[Opening DOCUMENT PASSAGE section]

A guide and a team doctor flew in just for this portion of the trip, as did several alumni Burke also hosted, including Jenifer Andrasko (Darden ’10), president and CEO of the UVA Alumni Association.

Why a trek? Was this just high-cost sightseeing? Raycraft says no. “The Himalayas are such a profound part of Nepal and Nepali culture,” she says, “that I think [the hike] provided a really valuable cultural, social, human rights lens.”

Camilo Sánchez, director of the International Human Rights Project and the trip’s primary instructor, found the trek to be a surprisingly powerful addition to the course’s usual itinerary.  Laced as it was with both solitary walking and significant conversations with the alumni Burke had invited, he said, the trek gave students time to reflect on human rights issues in different cultures and how they might affect their own future law practices. Sánchez says, “The experience was completely different and way more rich this way.”

The long-trekkers climbed up to 17,598 feet—building strong ties, Raycraft says, in “an intense, battle-bonded way.” They stayed in teahouses along the route, with several beds to a room and a big fire in the middle of the main area, stoked with dried yak dung. Still, even with high-tech sleeping bags and hot water bottles, penetrating cold awaited each morning. “Getting out of the sleeping bag was incredibly painful, more psychologically than anything else,” she says.

[Closing DOCUMENT PASSAGE section]
[Opening SOURCE MATERIAL section]

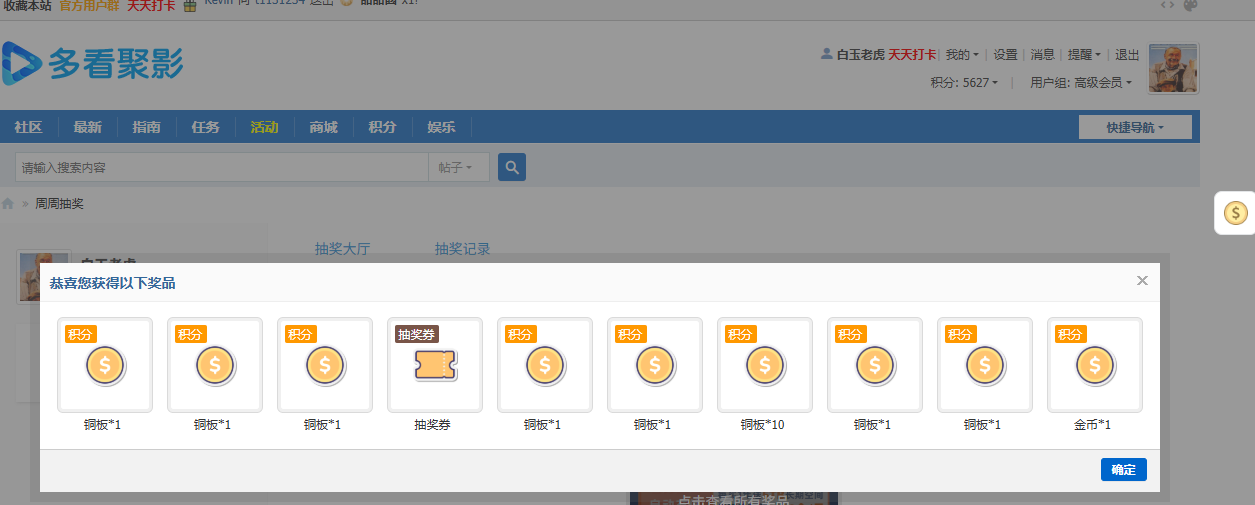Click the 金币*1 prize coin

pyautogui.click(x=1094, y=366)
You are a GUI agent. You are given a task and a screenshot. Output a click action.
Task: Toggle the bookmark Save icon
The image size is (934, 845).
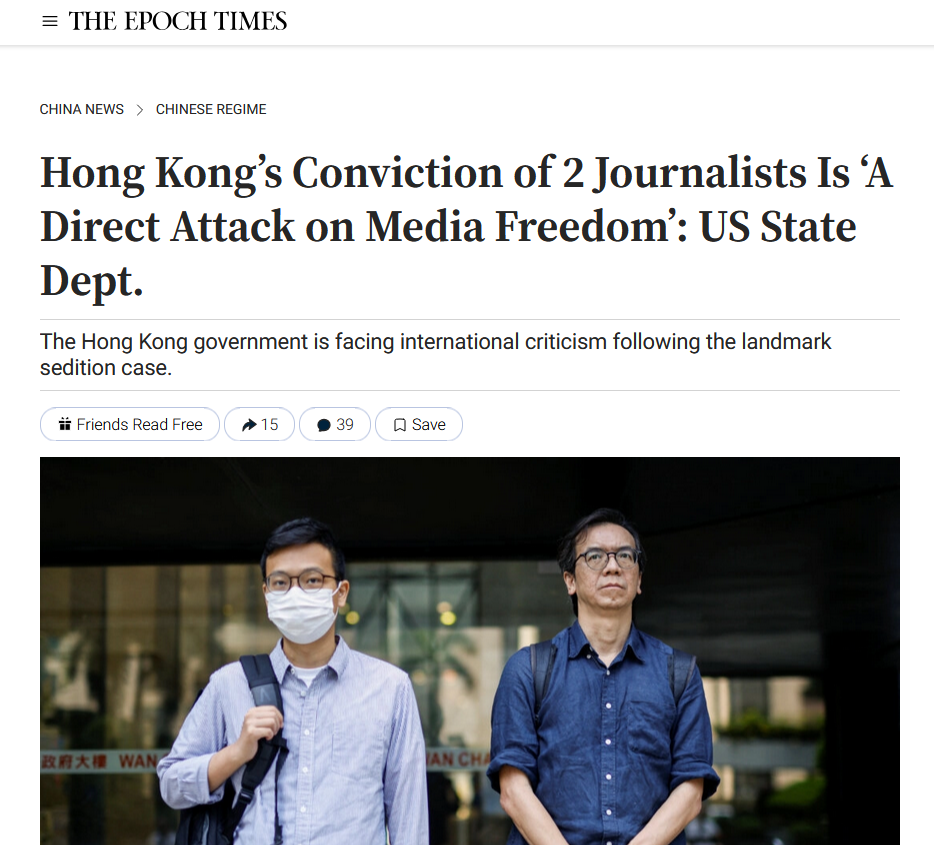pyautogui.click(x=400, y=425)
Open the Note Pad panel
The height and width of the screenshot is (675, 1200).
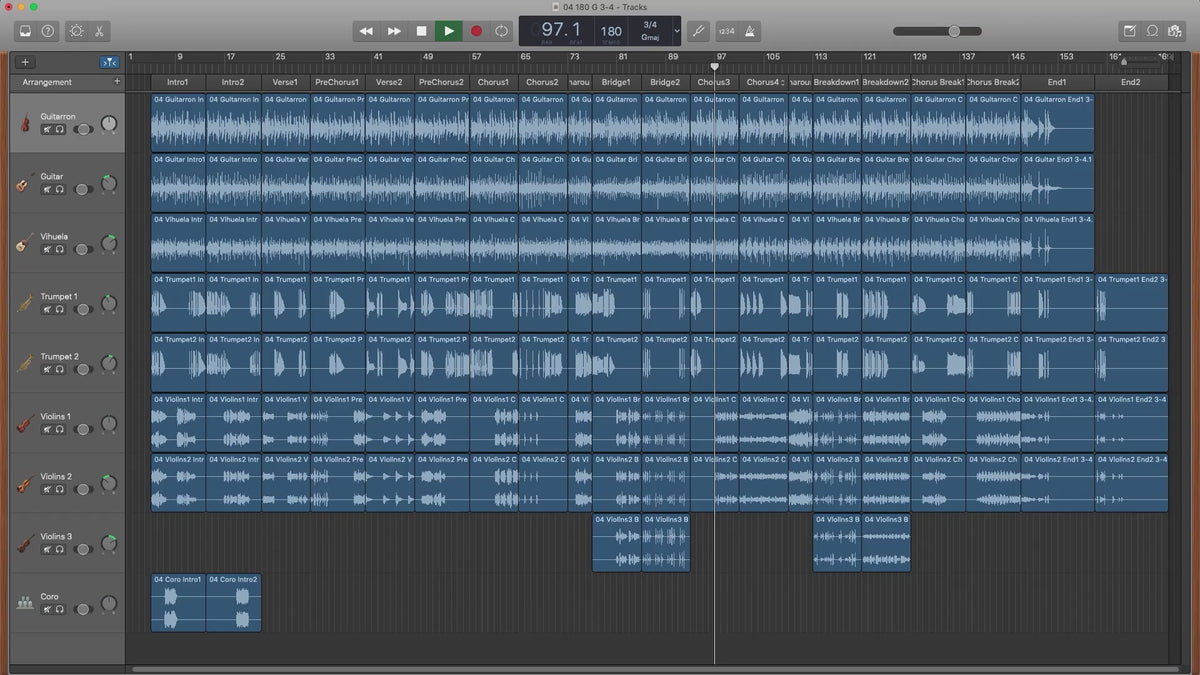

[Closing SOURCE MATERIAL section]

REQUIRED WORK:
- 1) Do the following statements agree with the Nepal trek passage? Answer yes or no for each, and quote the words from the passage that decide it.
(a) The long-trekkers climbed up to 17,598 feet.
(b) Camilo Sánchez is the director of the UVA Alumni Association.
(c) The fires in the teahouses were fed with wood.
- 2) Please print the stretch of the Nepal trek passage from "A guide and" through "UVA Alumni Association.".
- 3) Answer these questions from the Nepal trek passage:
(a) What position does Jenifer Andrasko hold?
(b) Who was the trip's primary instructor?
(c) What did the trekkers have besides high-tech sleeping bags to fight the cold?

RESPONSES BY TASK:
- 1)
(a) Yes: "The long-trekkers climbed up to 17,598 feet"
(b) No: "Camilo Sánchez, director of the International Human Rights Project"
(c) No: "stoked with dried yak dung"

- 2)
A guide and a team doctor flew in just for this portion of the trip, as did several alumni Burke also hosted, including Jenifer Andrasko (Darden ’10), president and CEO of the UVA Alumni Association.

- 3)
(a) President and CEO of the UVA Alumni Association
(b) Camilo Sánchez
(c) Hot water bottles